Al darse cuenta de que Mitsuhide vacilaba, Toshimitsu le presentó una propuesta concreta.
—Si yo me quedara aquí esperando al señor Tsutsui, vos, mi señor, podríais apresuraros para impedir que Hideyoshi entre en la capital.
—No hay muchas esperanzas de que venga Tsutsui, ¿verdad? —admitió finalmente Mitsuhide.
—Creo que sólo hay una o dos posibilidades entre diez de que se pase a nuestro lado, mi señor.
—¿Qué estrategia sugieres para detener a Hideyoshi?
—Sólo nos cabe pensar que Ukin, Sebei y Shonyu ya están aliados con Hideyoshi. Si Tsutsui Junkei también se le ha unido, nuestra fuerza militar será insuficiente para tomar la iniciativa y atacarle. Sin embargo, calculo que Hideyoshi tardará otros cinco o seis días en traer aquí a todo su ejército. Durante ese tiempo, si reforzamos los dos castillos de Yodo y Shoryuji, construimos fuertes a lo largo de la carretera que lleva a Kyoto de norte a sur y reunimos a todas las fuerzas en Omi y las demás zonas, podríamos mantenerle a raya temporalmente.
—¿Qué? ¿Lo único que podemos hacer es detenerle temporalmente?
—A continuación nos hará falta una estrategia mucho más amplia..., que vaya bastante más allá de las pequeñas batallas locales. Pero en estos momentos nos encontramos en una situación crítica. Deberíais partir de inmediato.
Toshimitsu aguardó a que Fujita Dengo regresara de su misión en Koriyama.
El mensajero llegó con una expresión de cólera estampada en su semblante.
—No hay nada que hacer —le dijo a Toshimitsu—. Ese bastardo de Junkei también nos ha traicionado. Ha dado alguna excusa para no venir aquí, pero en el camino de regreso me he enterado de que ha estado en contacto con Hideyoshi. ¡Pensar que un hombre que estuvo tan próximo al clan de Akechi haya sido capaz de esto!
Los insultos de Dengo eran interminables, pero el rostro arrugado de Toshimitsu no mostraba ninguna emoción.
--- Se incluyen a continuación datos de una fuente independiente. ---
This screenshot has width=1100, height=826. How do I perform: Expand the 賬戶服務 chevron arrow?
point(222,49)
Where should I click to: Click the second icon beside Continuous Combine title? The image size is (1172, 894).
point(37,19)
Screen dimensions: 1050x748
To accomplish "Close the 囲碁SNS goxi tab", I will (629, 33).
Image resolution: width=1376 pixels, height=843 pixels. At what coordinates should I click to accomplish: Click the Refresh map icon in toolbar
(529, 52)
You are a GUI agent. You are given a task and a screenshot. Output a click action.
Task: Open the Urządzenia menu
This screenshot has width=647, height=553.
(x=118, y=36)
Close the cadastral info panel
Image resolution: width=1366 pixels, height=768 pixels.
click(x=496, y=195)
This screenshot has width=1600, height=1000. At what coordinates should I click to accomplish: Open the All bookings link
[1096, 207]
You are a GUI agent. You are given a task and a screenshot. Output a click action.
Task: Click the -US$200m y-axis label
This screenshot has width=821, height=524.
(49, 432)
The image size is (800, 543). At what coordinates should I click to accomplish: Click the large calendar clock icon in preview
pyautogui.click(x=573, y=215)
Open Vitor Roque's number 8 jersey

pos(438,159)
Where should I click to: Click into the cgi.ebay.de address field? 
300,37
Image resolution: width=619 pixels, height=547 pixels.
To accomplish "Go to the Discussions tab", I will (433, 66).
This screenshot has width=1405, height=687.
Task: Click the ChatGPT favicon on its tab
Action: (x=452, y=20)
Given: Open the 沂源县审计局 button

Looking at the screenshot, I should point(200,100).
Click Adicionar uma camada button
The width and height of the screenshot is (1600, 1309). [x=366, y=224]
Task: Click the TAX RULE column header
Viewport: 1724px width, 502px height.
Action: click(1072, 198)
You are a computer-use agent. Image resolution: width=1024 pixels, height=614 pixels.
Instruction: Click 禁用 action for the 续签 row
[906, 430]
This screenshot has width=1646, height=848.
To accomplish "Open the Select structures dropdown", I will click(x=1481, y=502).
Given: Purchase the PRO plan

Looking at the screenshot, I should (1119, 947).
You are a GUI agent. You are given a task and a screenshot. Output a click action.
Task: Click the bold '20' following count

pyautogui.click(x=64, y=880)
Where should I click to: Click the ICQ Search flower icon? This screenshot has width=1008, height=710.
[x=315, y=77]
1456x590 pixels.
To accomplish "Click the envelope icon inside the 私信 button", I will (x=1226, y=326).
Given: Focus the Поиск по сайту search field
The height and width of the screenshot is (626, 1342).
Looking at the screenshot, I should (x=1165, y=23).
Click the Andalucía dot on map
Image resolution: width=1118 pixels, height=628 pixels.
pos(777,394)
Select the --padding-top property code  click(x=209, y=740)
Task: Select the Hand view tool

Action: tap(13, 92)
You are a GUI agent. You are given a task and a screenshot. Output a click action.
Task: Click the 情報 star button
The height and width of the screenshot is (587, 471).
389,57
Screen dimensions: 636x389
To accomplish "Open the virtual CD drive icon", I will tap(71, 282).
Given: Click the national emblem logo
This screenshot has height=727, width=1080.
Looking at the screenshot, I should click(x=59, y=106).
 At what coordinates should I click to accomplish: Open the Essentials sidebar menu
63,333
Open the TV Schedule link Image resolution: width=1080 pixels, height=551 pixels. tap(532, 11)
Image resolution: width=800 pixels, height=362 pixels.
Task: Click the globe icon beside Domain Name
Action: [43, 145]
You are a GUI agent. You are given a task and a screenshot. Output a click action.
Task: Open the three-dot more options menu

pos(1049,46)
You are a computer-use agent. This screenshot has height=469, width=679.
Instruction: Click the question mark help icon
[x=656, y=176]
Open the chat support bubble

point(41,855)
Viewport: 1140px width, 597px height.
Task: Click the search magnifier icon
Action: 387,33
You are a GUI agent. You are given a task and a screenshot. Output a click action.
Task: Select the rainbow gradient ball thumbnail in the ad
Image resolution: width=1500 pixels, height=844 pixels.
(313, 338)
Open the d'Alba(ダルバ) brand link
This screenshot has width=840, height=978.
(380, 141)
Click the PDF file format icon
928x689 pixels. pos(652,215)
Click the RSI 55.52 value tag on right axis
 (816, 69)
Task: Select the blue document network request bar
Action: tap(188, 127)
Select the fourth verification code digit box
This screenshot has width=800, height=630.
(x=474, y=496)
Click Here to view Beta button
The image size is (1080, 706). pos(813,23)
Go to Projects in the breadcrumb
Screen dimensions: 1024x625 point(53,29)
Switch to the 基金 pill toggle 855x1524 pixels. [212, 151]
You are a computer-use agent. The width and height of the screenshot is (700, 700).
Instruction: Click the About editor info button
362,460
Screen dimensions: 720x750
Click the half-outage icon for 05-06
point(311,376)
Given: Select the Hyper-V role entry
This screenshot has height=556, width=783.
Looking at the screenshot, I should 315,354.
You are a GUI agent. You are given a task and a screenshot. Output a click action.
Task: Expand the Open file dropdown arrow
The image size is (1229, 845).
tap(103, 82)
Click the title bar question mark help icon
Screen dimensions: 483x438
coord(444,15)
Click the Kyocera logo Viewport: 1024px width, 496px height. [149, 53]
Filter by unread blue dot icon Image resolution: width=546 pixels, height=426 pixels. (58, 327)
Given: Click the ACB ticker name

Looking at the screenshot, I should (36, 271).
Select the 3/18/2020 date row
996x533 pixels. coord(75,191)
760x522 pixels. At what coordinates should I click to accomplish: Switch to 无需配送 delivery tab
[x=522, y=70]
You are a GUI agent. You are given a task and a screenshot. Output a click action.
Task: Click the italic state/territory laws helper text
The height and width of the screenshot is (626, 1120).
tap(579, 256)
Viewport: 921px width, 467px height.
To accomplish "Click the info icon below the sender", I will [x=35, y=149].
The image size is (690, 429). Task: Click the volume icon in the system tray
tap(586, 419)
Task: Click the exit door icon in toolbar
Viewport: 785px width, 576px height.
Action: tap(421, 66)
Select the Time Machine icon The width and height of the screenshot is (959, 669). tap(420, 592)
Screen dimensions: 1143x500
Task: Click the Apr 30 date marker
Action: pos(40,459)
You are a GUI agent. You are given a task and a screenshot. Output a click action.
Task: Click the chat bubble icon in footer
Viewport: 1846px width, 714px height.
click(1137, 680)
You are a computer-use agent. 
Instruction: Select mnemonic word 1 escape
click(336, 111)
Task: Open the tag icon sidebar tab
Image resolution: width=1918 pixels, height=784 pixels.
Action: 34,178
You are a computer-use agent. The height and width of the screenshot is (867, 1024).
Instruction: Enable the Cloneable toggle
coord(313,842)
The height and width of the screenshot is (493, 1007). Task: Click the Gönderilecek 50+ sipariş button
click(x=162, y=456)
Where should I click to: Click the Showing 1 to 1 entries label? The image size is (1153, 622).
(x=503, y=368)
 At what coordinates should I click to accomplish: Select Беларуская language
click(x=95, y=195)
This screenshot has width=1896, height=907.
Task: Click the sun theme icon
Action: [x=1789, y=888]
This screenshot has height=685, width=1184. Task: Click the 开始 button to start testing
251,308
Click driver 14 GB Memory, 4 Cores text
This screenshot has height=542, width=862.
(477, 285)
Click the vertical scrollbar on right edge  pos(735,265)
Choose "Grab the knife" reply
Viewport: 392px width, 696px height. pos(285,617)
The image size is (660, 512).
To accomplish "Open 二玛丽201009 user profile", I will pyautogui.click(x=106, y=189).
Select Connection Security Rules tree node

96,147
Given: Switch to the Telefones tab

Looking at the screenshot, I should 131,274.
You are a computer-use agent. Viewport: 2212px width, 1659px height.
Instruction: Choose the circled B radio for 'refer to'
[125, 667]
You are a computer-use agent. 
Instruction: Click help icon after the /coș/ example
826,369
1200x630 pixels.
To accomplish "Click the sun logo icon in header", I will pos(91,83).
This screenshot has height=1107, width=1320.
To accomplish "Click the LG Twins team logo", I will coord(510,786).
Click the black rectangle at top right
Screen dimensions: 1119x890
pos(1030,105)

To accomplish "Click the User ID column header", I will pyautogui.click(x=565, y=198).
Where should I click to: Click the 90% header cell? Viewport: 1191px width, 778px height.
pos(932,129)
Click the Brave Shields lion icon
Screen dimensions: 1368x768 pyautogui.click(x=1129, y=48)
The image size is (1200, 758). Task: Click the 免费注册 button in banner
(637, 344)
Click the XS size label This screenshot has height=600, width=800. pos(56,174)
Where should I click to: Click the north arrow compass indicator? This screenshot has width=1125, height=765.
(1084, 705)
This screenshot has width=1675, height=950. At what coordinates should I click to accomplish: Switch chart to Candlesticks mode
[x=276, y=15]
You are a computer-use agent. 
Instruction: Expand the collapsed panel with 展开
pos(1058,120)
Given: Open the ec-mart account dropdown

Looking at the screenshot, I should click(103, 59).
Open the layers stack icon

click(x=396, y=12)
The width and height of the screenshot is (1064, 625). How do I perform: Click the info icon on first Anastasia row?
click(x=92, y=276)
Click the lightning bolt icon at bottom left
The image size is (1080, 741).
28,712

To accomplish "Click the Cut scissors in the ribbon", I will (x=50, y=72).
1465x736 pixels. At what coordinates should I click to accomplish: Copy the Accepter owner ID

Mitsuhide se marchó alrededor de mediodía, sin haber conseguido nada. Llegó a Shimo Toba más o menos a la misma hora en que Hideyoshi disfrutaba de una breve siesta en Amagasaki. El calor de la jornada era el mismo en el templo Zen de Amagasaki que en el campamento de Shimo Toba. En cuanto Mitsuhide estuvo de regreso en el campamento, se reunió con sus generales en el cuartel general y discutió la estrategia de combate. Aún no se daba cuenta de que Hideyoshi estaba tan cerca que si hubiera gritado desde Amagasaki le habría oído. Aunque la vanguardia de Hideyoshi estaba ya colocándose en posición, Mitsuhide juzgó que pasarían varios días más hasta la llegada de Hideyoshi. No sería acertado atribuir este error a su intelecto. Simplemente, había hecho un juicio basado en el sentido común, utilizando su propia inteligencia que no era común. Además, este juicio en particular estaba en armonía con lo que todos los demás también juzgaban lógico.
La conferencia se completó sin la menor pérdida de tiempo, y Akechi Shigetomo fue el primero en marcharse. De inmediato cabalgó hasta Yodo para iniciar las obras de emergencia destinadas al reforzamiento del castillo. La estrecha carretera de montaña que conducía a la capital sería seguramente uno de los objetivos del enemigo. El castillo de Yodo estaba a la derecha y el de Shoryuji a la izquierda.
Mitsuhide dio una orden a las divisiones que habían sido desplegadas a lo largo de las orillas del río Yodo:
—Regresad a Shoryuji y ocupad posiciones defensivas. Preparaos para un ataque enemigo.
Mitsuhide hizo sus preparativos, pero cuando calculó el tamaño del ejército enemigo, no pudo evitar por completo la percepción de su propia debilidad. Un número considerable de soldados procedentes de la capital y la zona circundante se habían concentrado allí a lo largo del día, poniéndose bajo sus órdenes. Pero todos eran samurais de baja categoría o ronin, poco más que mercenarios que buscaban una manera rápida de ascender en el mundo. Ninguno de ellos poseía ni la capacidad militar ni los recursos necesarios para dirigir tropas.